Depuis cet entretien, Pierre Broué se considérait et se comportait comme un membre de notre mouvement international. Sa revue, Le Marxisme Aujourd’hui, a régulièrement publié nos textes. Il suivait avec attention notre intervention dans la révolution vénézuélienne - et notamment notre succès dans la lutte pour la nationalisation sous contrôle ouvrier de Venepal. Il se réjouissait, également, des soutiens que nos idées rencontraient à Cuba. Il écrivit la préface du deuxième livre publié dans le cadre du « Projet Léon Trotsky », Not Guilty, - le Rapport de la Commission Dewey (1937) traitant des procès de Moscou. En juillet 2004, il envoya un message à notre conférence internationale : « A vous, mes amis et camarades, j’envoie mon affection et admiration pour votre travail ... Vous êtes l’un des meilleurs instruments pour préparer l’avenir de l’humanité, sans doute le meilleur. Merci d’exister, de lutter, et pour l’aide que vous apportez aux militants de notre classe à travers le monde. » Pour notre part, nous étions fiers de compter Pierre parmi nos camarades, fiers de son soutien et de son amitié.

Je lui ai rendu visite pour la dernière fois en avril 2005, accompagné cette fois-ci d’un autre camarade de La Riposte, Jérôme Métellus. Son ami et camarade Jean-Pierre Juy était également présent. Nous avions trouvé Pierre vivace et enjoué. Sa santé s’était considérablement améliorée. Au cours de notre conversation il nous montrait tour à tour livres, textes et coupures de presse.
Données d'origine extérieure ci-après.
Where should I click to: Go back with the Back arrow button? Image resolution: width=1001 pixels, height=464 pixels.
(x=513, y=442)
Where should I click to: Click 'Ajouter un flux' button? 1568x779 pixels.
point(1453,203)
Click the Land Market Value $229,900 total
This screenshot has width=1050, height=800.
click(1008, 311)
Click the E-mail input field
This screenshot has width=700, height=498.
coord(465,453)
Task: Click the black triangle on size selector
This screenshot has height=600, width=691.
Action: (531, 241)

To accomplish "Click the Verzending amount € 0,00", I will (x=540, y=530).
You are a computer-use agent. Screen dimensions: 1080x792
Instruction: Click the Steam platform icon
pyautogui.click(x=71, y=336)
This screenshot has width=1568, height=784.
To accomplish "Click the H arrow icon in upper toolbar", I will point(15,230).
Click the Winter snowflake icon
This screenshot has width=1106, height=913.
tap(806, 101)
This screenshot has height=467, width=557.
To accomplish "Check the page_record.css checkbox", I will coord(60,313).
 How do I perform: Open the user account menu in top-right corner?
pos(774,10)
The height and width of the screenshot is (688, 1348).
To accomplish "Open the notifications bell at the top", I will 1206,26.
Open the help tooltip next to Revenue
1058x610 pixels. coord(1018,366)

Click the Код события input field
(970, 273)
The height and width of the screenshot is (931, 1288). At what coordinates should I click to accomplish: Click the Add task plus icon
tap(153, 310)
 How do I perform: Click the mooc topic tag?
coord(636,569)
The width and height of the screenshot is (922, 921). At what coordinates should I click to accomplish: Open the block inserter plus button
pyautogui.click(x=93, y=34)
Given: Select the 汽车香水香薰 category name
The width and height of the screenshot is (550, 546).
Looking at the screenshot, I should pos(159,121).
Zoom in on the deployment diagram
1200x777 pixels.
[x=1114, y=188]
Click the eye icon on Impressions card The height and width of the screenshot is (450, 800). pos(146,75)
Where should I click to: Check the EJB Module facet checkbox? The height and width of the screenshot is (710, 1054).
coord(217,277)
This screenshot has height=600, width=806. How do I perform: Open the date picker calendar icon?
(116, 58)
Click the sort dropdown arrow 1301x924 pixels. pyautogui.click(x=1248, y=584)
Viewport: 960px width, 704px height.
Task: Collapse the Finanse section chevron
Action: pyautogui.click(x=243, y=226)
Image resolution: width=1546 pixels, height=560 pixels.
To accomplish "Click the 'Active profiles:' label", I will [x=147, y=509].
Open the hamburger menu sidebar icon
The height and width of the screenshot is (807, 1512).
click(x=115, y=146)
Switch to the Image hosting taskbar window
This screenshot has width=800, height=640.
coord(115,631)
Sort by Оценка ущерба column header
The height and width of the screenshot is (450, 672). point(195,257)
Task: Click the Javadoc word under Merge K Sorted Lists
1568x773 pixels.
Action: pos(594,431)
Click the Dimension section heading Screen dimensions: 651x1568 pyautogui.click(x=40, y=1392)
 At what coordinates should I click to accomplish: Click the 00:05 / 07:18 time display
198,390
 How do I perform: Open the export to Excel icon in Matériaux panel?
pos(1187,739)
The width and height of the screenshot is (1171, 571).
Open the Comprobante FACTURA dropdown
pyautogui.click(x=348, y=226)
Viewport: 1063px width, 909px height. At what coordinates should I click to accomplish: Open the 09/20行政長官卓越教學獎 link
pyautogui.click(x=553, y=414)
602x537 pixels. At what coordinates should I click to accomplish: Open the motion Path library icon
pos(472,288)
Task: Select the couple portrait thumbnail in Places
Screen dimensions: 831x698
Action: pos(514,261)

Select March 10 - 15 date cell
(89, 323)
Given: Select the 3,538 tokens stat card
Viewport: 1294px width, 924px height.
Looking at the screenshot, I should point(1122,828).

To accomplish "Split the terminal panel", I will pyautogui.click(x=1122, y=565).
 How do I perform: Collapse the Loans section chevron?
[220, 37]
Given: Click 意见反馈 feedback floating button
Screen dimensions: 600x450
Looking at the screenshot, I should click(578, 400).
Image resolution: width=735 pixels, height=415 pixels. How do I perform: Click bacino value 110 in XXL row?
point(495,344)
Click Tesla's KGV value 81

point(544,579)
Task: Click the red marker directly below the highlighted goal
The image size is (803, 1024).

Jean-Pierre m’a écrit pour me faire part de la mort de Pierre. Il m’a dit qu’il était parti paisiblement, sans souffrance. La disparition de ce grand camarade est une terrible perte. Mais Pierre Broué vivra toujours dans le cœur de ceux qui l’ont connu et aimé, et surtout dans l’esprit de la génération actuelle de révolutionnaires, qui doit maintenant poursuivre son combat et porter les idées et le programme du marxisme authentique. C’est ainsi que nous pouvons rendre véritablement hommage à cet homme remarquable. La réalisation du socialisme sera aussi son œuvre et sa victoire.